Artigo de João Galamba.


As regras europeias para a recuperação e a resolução bancárias (diretiva DRRB) partem do pressuposto de que a intervenção pública no sector bancário é uma anomalia, um desvio a corrigir. A frase “não podem ser os contribuintes a pagar os desvarios da banca” faz todo o sentido quando pretende dizer que não podemos ter privatização dos ganhos e socialização dos custos. Mas já faz menos sentido quando se pretende dizer que temos de arranjar maneira de eliminar a inteiramente a responsabilidade do Estado e dos contribuintes em relação à banca, pressupondo que lucros e perdas do sector devem ser necessária e desejavelmente privados.

Faz menos sentido por três razões: porque a socialização dos custos nunca pode (nem deve) ser totalmente eliminada; porque esta só é um problema se insistirmos no dogma da privatização dos ganhos; porque a privatização dos ganhos não pode ser um dogma.

A socialização dos custos nunca pode ser totalmente eliminada porque a atividade bancária não é possível sem uma garantia implícita do Estado e dos contribuintes. Ou melhor, possível até é, mas não é desejável, porque viver sem garantia de depósitos e sem uma garantia estatal de último recurso em caso de falência sistémica não deu bons resultados. Por alguma razão o mundo evoluiu desse estado. Sugerir que devemos voltar a ele não é uma opção, por muito que alguns (poucos) o defendam.

A socialização dos custos só é um verdadeiro problema porque se está a socializar custos depois de ganhos privados. No caso de bancos públicos, como a Caixa Geral de Depósitos, a socialização das perdas foi precedida por uma socialização dos ganhos, pelo que o problema não se coloca. Só estamos a discutir a socialização dos custos como um problema porque tivemos uma crise bancária e financeira que obrigou o Estado a intervir em bancos privados.

Podemos e devemos discutir se a banca deve ser pública ou privada. Mais útil, e sobretudo mais urgente, é discutir o que fazer com a banca que temos, no contexto em que vivemos, isto é, na sequência de uma crise bancária e financeira sem paralelo e que exigiu uma forte intervenção do Estado (e dos contribuintes).

Em Portugal, há bancos privados, há um banco público e há um outro banco que era privado e que agora é temporariamente público.

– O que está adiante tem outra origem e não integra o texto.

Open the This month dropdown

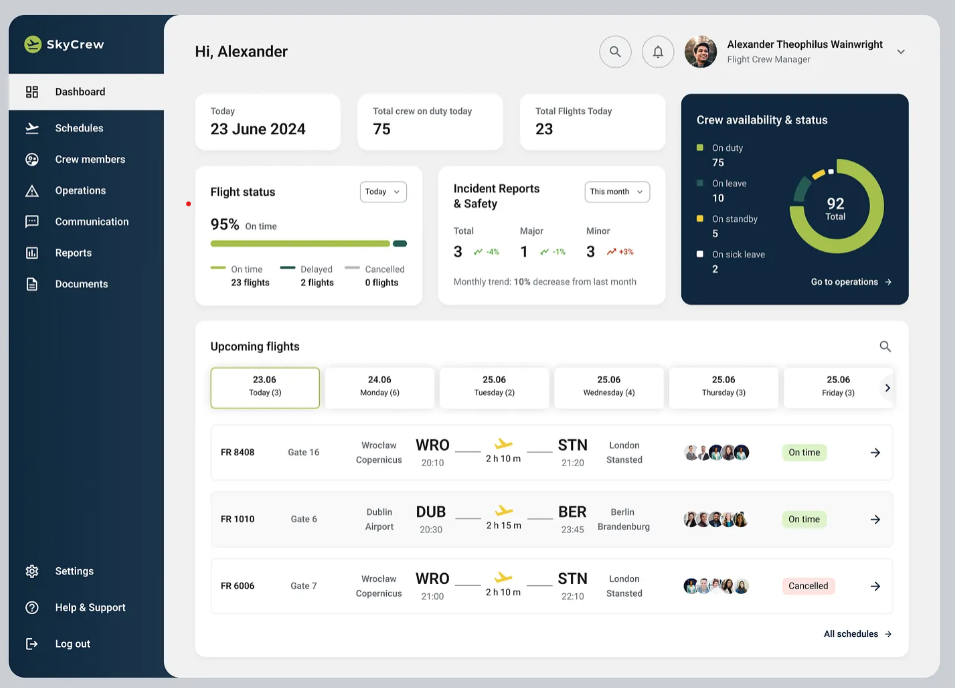[x=617, y=192]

Sobre os bancos privados que tenham condições para continuar a sê-lo, nada a dizer. Sobre os bancos que eram e são públicos, apenas que, se o Estado desejar manter a sua propriedade, então deve poder fazê-lo, comportando-se como qualquer acionista, isto é, recapitalizando o banco e assegurando que este é bem gerido. Sobre os bancos temporariamente públicos, apenas que estes devem ser tratados como bancos públicos e vendidos apenas se e quando o Estado os quiser vender.

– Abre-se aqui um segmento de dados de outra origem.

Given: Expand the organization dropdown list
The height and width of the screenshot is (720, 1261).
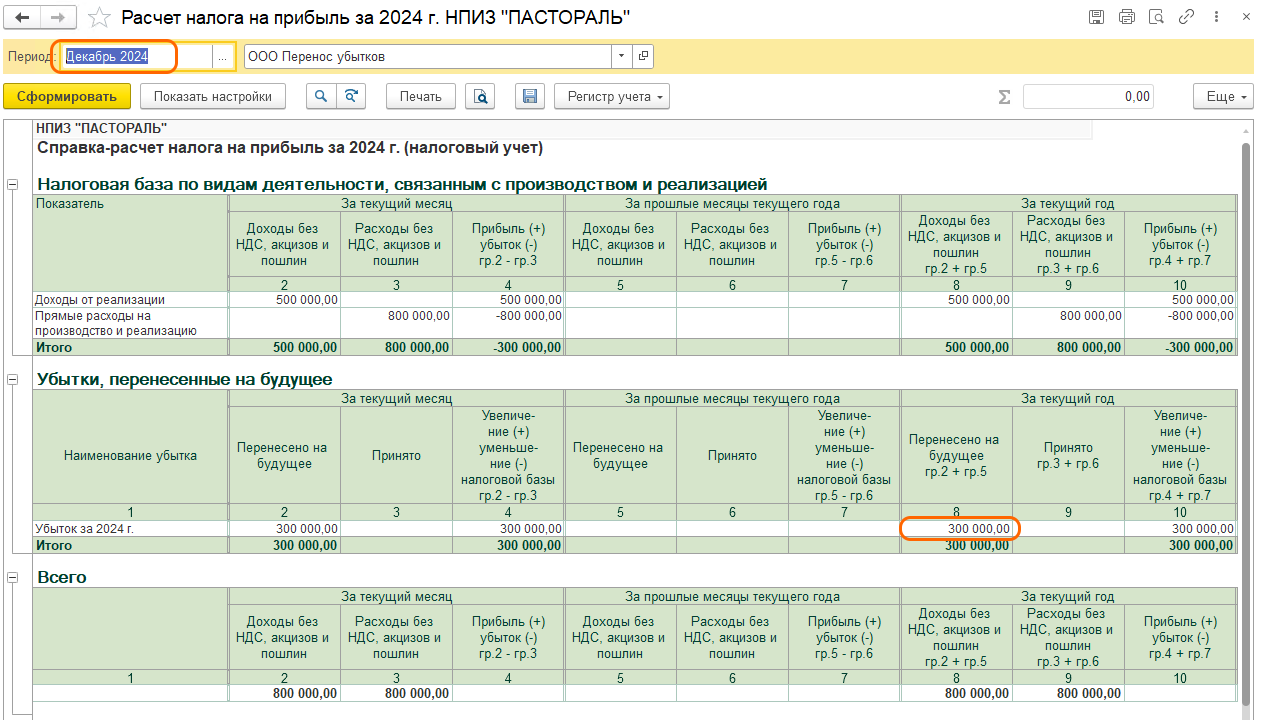Looking at the screenshot, I should tap(622, 57).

A existência de um sistema bancário composto essencialmente por bancos privados criou um problema. Convém evitar que as regras europeias criem novos problemas, obrigando a uma espécie de privatização forçada (do que resta) do sistema. Se o Estado for obrigado a vender, então as regras deixarão de ser apenas sobre recuperação e resolução bancária, passando a constituir uma forma inaceitável de penalização da propriedade pública. No caso de venda forçada, teríamos a privatização dos ganhos original, seguida de uma socialização dos custos na sequência da crise, seguida novamente de uma privatização (forçada) dos ganhos. O Estado pode não ter alternativa a intervir, mas tem de ter alternativa a vender.